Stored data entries

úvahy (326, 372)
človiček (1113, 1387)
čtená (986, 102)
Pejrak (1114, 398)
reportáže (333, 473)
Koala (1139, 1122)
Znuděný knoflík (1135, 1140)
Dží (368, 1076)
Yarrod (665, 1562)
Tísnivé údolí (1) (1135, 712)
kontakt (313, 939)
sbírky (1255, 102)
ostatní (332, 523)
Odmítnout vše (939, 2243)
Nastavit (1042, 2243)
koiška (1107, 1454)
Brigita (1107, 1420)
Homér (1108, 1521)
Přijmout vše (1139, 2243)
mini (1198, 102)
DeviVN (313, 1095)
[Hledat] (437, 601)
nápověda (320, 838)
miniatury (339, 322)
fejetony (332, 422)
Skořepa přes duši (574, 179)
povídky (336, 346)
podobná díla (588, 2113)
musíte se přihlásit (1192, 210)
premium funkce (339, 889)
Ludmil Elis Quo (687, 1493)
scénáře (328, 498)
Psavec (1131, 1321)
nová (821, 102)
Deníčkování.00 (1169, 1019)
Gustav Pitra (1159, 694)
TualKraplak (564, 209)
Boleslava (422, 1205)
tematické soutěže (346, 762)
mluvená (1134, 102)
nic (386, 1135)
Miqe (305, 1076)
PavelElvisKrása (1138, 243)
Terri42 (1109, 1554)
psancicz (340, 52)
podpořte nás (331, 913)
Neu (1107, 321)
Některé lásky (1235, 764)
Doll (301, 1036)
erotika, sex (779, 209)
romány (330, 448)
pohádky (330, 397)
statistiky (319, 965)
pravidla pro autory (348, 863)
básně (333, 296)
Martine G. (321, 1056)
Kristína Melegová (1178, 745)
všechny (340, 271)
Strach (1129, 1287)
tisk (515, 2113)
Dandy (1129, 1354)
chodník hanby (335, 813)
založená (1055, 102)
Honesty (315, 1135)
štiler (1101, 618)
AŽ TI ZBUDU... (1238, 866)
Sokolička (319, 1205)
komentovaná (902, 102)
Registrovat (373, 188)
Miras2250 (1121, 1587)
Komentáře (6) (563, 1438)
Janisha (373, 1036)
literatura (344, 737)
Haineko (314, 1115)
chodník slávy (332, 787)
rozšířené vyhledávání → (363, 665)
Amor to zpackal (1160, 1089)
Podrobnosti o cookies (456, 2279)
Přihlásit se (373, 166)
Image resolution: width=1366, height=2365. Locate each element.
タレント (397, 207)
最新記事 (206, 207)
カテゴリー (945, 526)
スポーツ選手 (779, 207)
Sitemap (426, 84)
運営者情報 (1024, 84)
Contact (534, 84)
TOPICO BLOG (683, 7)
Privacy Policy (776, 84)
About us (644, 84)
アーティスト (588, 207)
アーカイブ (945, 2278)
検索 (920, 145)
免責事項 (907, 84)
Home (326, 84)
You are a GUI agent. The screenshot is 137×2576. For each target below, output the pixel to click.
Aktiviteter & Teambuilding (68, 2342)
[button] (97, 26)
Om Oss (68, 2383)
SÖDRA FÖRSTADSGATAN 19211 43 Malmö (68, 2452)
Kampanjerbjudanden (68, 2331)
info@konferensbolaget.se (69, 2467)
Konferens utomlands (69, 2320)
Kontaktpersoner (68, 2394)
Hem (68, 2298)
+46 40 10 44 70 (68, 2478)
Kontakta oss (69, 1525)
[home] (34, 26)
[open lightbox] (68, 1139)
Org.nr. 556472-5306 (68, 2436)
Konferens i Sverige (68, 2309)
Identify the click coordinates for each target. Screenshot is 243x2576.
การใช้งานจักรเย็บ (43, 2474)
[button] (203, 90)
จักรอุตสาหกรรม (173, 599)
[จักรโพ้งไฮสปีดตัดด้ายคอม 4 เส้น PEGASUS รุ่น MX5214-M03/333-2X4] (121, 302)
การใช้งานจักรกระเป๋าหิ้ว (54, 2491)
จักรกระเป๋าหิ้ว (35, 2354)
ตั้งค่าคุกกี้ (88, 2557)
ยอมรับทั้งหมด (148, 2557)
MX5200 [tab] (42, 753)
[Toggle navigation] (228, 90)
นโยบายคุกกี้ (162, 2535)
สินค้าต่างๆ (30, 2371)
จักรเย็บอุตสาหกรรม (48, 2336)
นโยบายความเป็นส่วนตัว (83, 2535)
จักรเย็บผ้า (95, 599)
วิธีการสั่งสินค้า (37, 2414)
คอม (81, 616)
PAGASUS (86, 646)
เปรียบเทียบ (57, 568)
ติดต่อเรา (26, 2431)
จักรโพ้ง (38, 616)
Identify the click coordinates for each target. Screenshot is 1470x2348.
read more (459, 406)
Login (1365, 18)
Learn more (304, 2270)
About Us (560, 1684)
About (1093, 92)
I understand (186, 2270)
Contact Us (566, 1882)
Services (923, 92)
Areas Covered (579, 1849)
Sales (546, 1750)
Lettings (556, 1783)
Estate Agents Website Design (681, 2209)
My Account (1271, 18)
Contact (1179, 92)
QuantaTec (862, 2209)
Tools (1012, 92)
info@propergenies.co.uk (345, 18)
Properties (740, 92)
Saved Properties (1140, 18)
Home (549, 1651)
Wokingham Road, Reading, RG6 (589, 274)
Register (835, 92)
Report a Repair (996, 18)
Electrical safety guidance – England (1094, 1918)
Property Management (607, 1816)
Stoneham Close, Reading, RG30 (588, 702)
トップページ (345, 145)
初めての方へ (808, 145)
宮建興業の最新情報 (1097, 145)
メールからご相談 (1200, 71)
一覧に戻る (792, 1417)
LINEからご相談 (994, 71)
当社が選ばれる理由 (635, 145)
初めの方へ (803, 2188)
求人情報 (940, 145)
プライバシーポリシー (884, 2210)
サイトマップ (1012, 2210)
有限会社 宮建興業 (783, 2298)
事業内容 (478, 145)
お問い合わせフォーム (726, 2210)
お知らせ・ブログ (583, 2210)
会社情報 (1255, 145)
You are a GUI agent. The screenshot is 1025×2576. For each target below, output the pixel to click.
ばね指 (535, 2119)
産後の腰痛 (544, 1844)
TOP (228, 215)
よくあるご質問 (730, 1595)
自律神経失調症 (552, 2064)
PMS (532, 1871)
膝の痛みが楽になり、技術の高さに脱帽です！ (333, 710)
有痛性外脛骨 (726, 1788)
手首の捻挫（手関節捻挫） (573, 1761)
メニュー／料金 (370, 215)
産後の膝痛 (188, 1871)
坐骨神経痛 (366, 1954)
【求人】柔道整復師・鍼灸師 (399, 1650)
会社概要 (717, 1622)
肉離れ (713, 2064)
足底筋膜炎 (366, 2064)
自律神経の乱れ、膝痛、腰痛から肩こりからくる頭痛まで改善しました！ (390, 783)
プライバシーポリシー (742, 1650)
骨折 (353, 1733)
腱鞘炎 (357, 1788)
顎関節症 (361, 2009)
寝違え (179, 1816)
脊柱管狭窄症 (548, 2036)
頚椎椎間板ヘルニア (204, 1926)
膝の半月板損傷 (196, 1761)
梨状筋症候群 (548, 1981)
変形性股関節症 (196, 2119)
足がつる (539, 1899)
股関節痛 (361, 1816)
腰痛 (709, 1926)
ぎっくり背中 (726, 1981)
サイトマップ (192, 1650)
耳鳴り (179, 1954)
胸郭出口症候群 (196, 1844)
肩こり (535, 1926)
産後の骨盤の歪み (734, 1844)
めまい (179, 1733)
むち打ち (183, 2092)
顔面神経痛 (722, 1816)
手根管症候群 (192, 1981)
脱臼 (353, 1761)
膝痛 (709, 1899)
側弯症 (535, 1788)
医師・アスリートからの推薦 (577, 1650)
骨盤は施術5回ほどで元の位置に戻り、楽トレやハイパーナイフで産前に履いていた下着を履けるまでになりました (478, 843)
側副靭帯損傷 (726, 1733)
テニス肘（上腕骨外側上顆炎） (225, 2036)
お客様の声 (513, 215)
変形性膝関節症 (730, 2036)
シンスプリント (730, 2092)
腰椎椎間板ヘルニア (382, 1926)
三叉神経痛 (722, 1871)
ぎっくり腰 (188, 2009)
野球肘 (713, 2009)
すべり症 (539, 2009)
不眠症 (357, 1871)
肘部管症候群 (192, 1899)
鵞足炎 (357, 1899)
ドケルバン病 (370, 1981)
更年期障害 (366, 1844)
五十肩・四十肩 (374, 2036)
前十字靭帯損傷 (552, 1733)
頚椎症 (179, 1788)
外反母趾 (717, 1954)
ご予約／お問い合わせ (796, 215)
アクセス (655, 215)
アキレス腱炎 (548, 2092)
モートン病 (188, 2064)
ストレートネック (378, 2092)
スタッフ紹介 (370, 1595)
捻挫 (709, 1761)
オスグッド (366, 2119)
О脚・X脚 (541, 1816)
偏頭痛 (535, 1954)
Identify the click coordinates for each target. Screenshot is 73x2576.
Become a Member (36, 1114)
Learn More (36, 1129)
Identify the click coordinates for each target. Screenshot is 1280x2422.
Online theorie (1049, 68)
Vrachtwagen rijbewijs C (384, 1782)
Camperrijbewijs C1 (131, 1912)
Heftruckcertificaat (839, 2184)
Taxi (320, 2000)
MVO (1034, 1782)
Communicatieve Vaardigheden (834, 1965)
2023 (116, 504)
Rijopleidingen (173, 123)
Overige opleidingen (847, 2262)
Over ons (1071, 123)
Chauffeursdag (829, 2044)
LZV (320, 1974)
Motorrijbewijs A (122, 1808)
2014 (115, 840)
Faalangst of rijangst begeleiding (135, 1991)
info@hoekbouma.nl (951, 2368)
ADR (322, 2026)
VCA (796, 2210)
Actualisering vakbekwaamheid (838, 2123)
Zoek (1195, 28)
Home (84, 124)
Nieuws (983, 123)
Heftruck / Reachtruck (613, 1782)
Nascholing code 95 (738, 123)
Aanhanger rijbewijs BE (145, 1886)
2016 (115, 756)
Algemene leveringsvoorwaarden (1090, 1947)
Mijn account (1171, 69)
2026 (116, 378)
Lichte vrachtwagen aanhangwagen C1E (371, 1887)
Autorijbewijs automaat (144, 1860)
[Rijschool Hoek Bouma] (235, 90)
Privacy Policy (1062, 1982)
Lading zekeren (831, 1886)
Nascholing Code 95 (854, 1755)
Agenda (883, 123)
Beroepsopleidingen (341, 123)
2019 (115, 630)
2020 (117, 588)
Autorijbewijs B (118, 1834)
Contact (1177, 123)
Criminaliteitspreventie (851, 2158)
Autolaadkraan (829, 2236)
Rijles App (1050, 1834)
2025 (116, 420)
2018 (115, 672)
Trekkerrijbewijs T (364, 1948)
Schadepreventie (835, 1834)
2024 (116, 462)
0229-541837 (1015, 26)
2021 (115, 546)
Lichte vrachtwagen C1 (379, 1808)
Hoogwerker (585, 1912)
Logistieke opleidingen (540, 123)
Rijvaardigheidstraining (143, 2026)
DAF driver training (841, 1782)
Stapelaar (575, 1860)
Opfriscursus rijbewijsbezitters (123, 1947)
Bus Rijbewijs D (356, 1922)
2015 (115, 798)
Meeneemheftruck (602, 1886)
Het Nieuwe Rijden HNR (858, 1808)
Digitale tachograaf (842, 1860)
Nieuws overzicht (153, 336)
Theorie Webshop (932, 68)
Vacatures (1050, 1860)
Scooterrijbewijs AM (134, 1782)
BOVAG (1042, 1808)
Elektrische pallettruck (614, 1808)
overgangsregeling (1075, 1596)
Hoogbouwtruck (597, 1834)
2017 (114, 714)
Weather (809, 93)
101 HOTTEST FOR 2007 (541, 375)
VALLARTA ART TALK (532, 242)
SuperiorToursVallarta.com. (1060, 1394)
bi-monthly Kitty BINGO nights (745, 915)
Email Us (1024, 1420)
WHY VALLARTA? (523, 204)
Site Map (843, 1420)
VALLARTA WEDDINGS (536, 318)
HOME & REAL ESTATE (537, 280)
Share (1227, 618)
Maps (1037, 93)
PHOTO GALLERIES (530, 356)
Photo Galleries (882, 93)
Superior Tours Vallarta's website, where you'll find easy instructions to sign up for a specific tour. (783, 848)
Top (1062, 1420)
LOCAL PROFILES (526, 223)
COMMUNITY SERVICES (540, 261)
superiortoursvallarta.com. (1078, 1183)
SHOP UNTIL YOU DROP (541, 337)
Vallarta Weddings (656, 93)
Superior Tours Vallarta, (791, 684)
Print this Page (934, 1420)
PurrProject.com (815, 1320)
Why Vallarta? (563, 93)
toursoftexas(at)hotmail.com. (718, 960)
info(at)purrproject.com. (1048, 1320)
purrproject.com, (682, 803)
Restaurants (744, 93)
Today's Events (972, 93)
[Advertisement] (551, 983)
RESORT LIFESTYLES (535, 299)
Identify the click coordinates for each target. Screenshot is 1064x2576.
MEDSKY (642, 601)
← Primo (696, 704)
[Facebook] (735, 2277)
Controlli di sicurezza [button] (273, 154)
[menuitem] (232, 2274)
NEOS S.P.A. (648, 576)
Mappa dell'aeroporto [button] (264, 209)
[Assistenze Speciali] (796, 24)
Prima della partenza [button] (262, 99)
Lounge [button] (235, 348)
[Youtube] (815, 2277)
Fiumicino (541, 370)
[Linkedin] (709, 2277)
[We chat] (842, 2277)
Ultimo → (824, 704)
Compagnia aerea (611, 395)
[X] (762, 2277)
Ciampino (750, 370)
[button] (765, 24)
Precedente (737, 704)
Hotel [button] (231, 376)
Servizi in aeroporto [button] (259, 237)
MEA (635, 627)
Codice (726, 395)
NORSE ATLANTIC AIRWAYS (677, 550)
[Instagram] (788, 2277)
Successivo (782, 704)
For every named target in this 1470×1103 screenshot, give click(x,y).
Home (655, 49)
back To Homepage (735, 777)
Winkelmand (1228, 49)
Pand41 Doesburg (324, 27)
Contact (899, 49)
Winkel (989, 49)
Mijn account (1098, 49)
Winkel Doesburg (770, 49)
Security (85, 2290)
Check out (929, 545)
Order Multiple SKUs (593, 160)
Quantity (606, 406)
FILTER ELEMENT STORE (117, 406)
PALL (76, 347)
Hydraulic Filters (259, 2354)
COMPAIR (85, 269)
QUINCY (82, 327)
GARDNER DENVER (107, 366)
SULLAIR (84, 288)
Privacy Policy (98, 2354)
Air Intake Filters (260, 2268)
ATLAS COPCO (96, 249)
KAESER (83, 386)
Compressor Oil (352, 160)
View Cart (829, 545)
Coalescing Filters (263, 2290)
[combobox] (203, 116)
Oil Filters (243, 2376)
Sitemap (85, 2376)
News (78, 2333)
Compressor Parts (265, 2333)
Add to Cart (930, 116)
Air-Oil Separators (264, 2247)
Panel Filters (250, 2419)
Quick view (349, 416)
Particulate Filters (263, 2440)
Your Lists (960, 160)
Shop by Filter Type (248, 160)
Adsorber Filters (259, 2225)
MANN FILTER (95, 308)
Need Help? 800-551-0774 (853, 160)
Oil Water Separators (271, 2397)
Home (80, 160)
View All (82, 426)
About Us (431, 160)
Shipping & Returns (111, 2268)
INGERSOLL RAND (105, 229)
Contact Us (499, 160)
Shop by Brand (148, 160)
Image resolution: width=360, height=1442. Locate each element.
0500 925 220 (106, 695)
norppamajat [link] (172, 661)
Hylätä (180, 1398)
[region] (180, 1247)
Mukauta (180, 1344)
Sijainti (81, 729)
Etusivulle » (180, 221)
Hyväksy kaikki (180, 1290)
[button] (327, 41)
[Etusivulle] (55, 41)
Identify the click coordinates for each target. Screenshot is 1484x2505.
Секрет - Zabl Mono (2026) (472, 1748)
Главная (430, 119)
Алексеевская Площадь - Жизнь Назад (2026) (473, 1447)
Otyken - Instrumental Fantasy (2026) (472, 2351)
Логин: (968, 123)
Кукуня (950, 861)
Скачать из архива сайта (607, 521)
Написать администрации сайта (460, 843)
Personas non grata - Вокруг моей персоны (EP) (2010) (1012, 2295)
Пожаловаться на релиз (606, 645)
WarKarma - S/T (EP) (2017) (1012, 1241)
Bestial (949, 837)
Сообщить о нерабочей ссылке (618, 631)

TASK TO COMPLETE -> Repeat the entries above exactly, beginning at their first line and ending with the line that contains "Přijmout vše (1139, 2243)", with nothing added.

SOLUTION BELOW ->
úvahy (326, 372)
človiček (1113, 1387)
čtená (986, 102)
Pejrak (1114, 398)
reportáže (333, 473)
Koala (1139, 1122)
Znuděný knoflík (1135, 1140)
Dží (368, 1076)
Yarrod (665, 1562)
Tísnivé údolí (1) (1135, 712)
kontakt (313, 939)
sbírky (1255, 102)
ostatní (332, 523)
Odmítnout vše (939, 2243)
Nastavit (1042, 2243)
koiška (1107, 1454)
Brigita (1107, 1420)
Homér (1108, 1521)
Přijmout vše (1139, 2243)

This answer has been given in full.